You are viewing a plain text version of this content. The canonical link for it is here.
Posted to commits@systemml.apache.org by mb...@apache.org on 2017/07/20 08:25:34 UTC

[3/3] systemml git commit: [SYSTEMML-1792] Performance sparse-dense block matrix multiply

[SYSTEMML-1792] Performance sparse-dense block matrix multiply

Our sparse-dense matrix multiply was already cache-conscious but used
very small block static block sizes, which were optimized for moderate
sparsity. However, for cases with very sparse matrices (and skinny right
hand size matrices), the small block sizes added substantial overhead of
more than an order of magnitude. This patch makes these block sizes
adaptive, consistent with our cache-conscious implementations of
sparsity exploiting matrix multiply operators such as wsloss.
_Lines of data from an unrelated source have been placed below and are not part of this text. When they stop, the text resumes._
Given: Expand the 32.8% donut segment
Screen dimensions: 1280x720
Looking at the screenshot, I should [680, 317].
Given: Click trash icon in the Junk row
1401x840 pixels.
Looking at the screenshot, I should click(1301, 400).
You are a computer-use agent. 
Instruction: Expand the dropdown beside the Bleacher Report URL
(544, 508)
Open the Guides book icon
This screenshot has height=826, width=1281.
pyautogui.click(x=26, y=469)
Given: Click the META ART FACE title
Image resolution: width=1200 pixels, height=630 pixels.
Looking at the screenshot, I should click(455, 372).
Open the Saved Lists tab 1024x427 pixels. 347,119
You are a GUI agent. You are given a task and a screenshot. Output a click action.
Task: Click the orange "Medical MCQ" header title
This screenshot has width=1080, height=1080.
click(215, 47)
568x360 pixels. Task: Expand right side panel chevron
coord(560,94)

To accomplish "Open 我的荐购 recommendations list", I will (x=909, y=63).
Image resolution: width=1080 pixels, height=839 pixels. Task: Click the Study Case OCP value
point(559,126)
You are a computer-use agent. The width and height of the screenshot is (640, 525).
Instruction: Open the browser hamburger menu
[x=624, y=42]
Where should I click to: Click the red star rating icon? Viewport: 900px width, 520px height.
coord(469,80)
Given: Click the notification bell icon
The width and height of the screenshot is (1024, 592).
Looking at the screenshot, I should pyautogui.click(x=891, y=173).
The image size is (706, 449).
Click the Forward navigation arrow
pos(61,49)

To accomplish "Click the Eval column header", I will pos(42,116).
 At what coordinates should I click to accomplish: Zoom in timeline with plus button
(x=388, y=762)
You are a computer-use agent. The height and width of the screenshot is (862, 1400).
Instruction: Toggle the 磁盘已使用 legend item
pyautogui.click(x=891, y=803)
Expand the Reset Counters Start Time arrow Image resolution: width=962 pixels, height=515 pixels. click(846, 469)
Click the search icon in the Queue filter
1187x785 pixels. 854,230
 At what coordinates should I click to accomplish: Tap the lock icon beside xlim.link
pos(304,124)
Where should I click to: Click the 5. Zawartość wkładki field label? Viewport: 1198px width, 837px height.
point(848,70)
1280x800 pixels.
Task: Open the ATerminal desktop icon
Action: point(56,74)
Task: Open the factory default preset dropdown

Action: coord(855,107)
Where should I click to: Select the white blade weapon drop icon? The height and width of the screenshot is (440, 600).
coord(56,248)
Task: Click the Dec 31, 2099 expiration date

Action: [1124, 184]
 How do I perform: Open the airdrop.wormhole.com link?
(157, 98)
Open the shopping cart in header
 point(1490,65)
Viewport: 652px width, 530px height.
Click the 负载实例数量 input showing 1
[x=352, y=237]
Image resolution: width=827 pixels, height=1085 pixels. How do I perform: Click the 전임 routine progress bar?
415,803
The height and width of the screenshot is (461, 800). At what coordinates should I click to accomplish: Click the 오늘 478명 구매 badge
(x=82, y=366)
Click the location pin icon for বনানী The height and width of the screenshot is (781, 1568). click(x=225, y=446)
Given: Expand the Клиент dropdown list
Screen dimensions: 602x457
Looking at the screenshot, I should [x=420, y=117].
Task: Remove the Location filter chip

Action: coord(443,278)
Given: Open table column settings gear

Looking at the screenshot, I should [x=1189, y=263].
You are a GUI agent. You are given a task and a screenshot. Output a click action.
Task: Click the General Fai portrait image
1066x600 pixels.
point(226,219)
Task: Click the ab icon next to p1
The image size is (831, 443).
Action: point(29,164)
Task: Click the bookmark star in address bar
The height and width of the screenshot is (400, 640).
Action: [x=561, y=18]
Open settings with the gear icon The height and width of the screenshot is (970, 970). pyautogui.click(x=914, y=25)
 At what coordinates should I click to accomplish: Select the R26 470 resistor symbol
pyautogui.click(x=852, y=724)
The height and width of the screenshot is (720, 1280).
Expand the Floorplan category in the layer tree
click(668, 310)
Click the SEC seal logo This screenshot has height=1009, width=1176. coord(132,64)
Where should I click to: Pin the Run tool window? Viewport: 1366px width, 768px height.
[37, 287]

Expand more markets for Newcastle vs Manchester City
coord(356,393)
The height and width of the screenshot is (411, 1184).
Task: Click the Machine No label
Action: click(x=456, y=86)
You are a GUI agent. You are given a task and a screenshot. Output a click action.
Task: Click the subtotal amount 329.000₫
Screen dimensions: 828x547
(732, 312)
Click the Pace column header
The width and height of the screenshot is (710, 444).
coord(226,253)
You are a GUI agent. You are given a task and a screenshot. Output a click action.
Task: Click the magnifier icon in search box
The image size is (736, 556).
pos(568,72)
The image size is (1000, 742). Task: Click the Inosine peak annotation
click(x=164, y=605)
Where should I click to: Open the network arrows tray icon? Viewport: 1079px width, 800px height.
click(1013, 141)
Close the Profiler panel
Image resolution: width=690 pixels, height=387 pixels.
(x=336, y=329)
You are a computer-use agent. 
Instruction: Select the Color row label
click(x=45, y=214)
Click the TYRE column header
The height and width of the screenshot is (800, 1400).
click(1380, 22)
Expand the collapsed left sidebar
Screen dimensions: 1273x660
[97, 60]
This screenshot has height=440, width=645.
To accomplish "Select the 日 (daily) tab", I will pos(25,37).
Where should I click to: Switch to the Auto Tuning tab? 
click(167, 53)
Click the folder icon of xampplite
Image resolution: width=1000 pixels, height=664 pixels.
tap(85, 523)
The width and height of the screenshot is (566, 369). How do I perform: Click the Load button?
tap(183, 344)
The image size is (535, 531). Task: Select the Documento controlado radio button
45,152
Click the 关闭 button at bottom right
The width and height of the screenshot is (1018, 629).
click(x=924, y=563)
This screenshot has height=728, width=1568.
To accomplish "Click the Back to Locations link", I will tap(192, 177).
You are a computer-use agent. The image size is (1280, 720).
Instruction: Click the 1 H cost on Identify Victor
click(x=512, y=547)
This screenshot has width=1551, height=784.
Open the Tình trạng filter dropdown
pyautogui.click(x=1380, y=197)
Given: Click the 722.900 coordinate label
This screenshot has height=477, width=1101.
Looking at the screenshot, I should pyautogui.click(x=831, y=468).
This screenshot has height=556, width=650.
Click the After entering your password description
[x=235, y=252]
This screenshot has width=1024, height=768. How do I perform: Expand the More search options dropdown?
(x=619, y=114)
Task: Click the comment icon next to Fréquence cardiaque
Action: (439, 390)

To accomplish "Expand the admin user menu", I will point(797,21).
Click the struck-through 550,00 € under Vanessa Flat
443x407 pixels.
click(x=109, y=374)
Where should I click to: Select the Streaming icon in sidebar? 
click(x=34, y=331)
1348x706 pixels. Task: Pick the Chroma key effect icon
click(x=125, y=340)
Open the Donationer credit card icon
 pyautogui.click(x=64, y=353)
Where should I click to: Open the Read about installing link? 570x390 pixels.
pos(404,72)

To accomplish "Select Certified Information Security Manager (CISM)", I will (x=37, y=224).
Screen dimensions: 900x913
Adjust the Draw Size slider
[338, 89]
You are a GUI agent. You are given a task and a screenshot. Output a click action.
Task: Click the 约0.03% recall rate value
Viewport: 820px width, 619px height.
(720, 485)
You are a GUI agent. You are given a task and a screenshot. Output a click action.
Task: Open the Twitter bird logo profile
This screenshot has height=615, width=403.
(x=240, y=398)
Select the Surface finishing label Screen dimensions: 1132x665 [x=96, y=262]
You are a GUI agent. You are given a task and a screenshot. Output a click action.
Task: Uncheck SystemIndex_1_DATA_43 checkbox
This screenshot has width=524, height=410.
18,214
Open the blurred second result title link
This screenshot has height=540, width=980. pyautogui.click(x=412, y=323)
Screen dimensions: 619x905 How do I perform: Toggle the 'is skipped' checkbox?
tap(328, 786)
On a scenario with 1K x 2M mini batches of average sparsity 0.0003 and a
dense right hand side of 2M x 100, the runtime improved from ~300ms to
<2ms, without hurting the case of moderate sparsity.


Project: http://git-wip-us.apache.org/repos/asf/systemml/repo
Commit: http://git-wip-us.apache.org/repos/asf/systemml/commit/cca4f942
Tree: http://git-wip-us.apache.org/repos/asf/systemml/tree/cca4f942
Diff: http://git-wip-us.apache.org/repos/asf/systemml/diff/cca4f942

Branch: refs/heads/master
Commit: cca4f942cd8d4a2ac0b6e5994ebac4efdcdc06c3
Parents: 4a24b9a
Author: Matthias Boehm <mb...@gmail.com>
Authored: Thu Jul 20 01:21:19 2017 -0700
Committer: Matthias Boehm <mb...@gmail.com>
Committed: Thu Jul 20 01:24:27 2017 -0700

----------------------------------------------------------------------
 .../org/apache/sysml/runtime/matrix/data/LibMatrixMult.java | 9 ++++++---
 1 file changed, 6 insertions(+), 3 deletions(-)
----------------------------------------------------------------------


http://git-wip-us.apache.org/repos/asf/systemml/blob/cca4f942/src/main/java/org/apache/sysml/runtime/matrix/data/LibMatrixMult.java
----------------------------------------------------------------------
diff --git a/src/main/java/org/apache/sysml/runtime/matrix/data/LibMatrixMult.java b/src/main/java/org/apache/sysml/runtime/matrix/data/LibMatrixMult.java
index 30e7d3d..c2af52d 100644
--- a/src/main/java/org/apache/sysml/runtime/matrix/data/LibMatrixMult.java
+++ b/src/main/java/org/apache/sysml/runtime/matrix/data/LibMatrixMult.java
@@ -1292,8 +1292,11 @@ public class LibMatrixMult
 			{							
 				//blocksizes to fit blocks of B (dense) and several rows of A/C in common L2 cache size, 
 				//while blocking A/C for L1/L2 yet allowing long scans (2 pages) in the inner loop over j
-				final int blocksizeI = 32;
-				final int blocksizeK = 24; 
+				//in case of almost ultra-sparse matrices, we cannot ensure the blocking for the rhs and
+				//output - however, in this case it's unlikely that we consume every cache line in the rhs
+				
+				final int blocksizeI = (int) (8L*m*cd/m1.nonZeros);
+				final int blocksizeK = (int) (8L*m*cd/m1.nonZeros);
 				final int blocksizeJ = 1024; 
 				
 				//temporary array of current sparse positions
@@ -1314,7 +1317,7 @@ public class LibMatrixMult
 									int[] aix = a.indexes(i);
 									double[] avals = a.values(i);					
 									
-									int k = curk[i-bi] + apos;									
+									int k = curk[i-bi] + apos;			
 					    			//rest not aligned to blocks of 4 rows
 									int bn = alen%4;
 									for( ; k<apos+bn && aix[k]<bkmin; k++ )